Sandy or Shelly had arranged for him to be buried in Nevada. There was no reason to take the body back to New Mexico. My mother wasn’t there; she was buried in Minnesota with her people. My brother, killed while serving in the army, had merited burial in a military cemetery with honors.

So my father was buried in a modern memorial garden on the outskirts of town, one of those where flowers too uniformly bright to be real decorate acres of sameness, and the grave markers, also alike, lie flush in the ground, hidden by green grass until you are nearly on top of them. As the nonsectarian chaplain said his few words under the canopy that shaded the coffin and mourners, I let my mind wander until one of my high heels pierced the overwatered turf and began to sink in, bringing me back to reality with a jolt.

One paper plate of food, forty-five minutes of small talk with my father’s friends and neighbors, and one long rental car drive later, and I was on my way back to Minneapolis again.

There wasn’t a spare seat in the coach section of the flight back. My fellow travelers seemed mostly to be retirees who’d been on gambling vacations, taking a break from Minnesota in January in the warmth of the West. As soon as we were in the air, the pilot got on the overhead and cautioned us, smooth-voiced, that the flights ahead of us were experiencing some “chop” from storms over the plains. The other pilots weren’t kidding.
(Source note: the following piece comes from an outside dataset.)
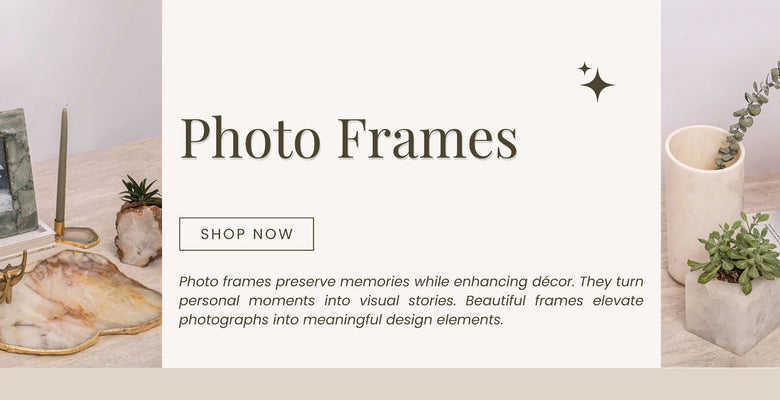Click the cream cylindrical marble vase

pyautogui.click(x=703, y=200)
Fifteen minutes after his initial announcement, the pilot got back on the mike and told the two flight attendants to take their seats.

The plane bounced like a sled being pulled too fast over old snowpack that had turned to hard, uneven ice. The whole airframe made crunching, shuddering noises, bouncing hard enough to shake the wattle of the blue-haired old woman sleeping next to me.
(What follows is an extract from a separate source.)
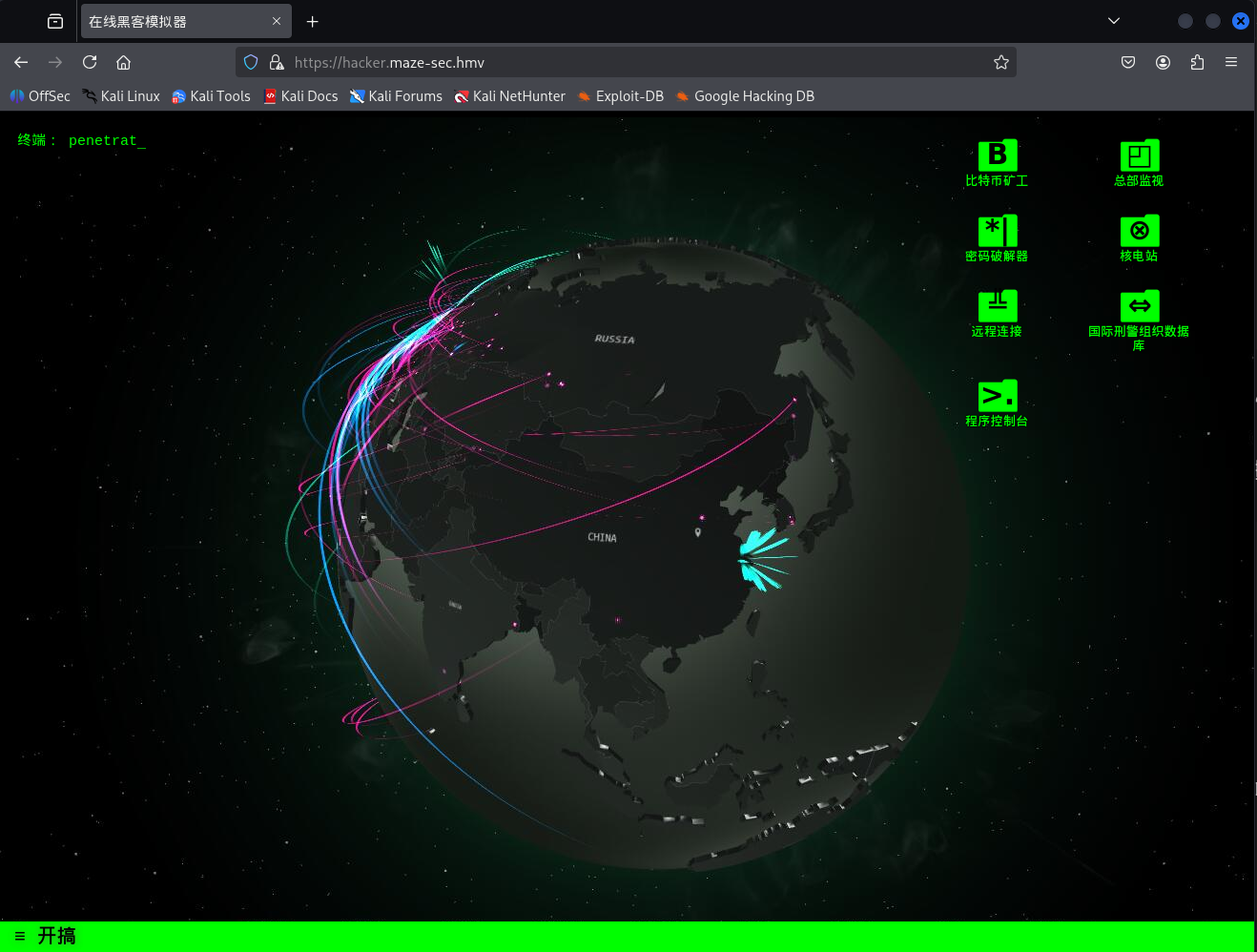
Task: Open the Google Hacking DB bookmark
Action: (x=745, y=96)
I’m not afraid of flying, but that night I had a very odd feeling, one I’ve never had since. I felt completely adrift and out of control. I was surrounded by human beings, but they were strangers. I felt lost, as if up in this black stratum between clouds and stars not even God could know where I was. I looked hard out the window, hoping for city lights, anything that could give me a point of reference. There was none.

I hadn’t bought a real drink while I had the chance, and now I wanted one. For me it was always a physical craving that had two locations: I felt it under my tongue, and deep in my chest. I chewed the last cubes of ice from my Coke and felt a pang of regret when they ran out.

Had my mother lived, I was sure, we would have been close. She died when I was nine. My brother Buddy had been a bully, full of a sense of entitlement to whatever he wanted. Physical strength was the only thing he’d respected; at five years younger, I’d never had enough. My father, a long-distance truck driver, had slept in the main room of our trailer when he’d been at home, just so Buddy and I could have separate rooms. He never knew it, but he really needn’t have bothered.

It had been a great relief to me when Buddy, at 18, had joined the army and left home. My father saw it differently. He spent long stretches on the road, and felt that no 13-year-old girl could be ready to spend those days and nights alone, without the supervision of at least an older brother. He’d put me on a Greyhound for Minnesota, where my mother’s aunt still lived.

It was in Minnesota that I discovered basketball, or rather the coach discovered me, because at 14 I was head and shoulders above most of the girls in my class. I nearly lived at the gym after that, both in regularly scheduled team workouts and afterward, working to perfect free throws, striving for an absurd three-quarter-court shot. Just as a song can get stuck in your head, I sometimes heard a repeating loop of gym noise as I tried to fall asleep at night: the kinetic slamming of the ball against the hardwood floor, the shudder of the backboard, the squeaks of athletic shoes.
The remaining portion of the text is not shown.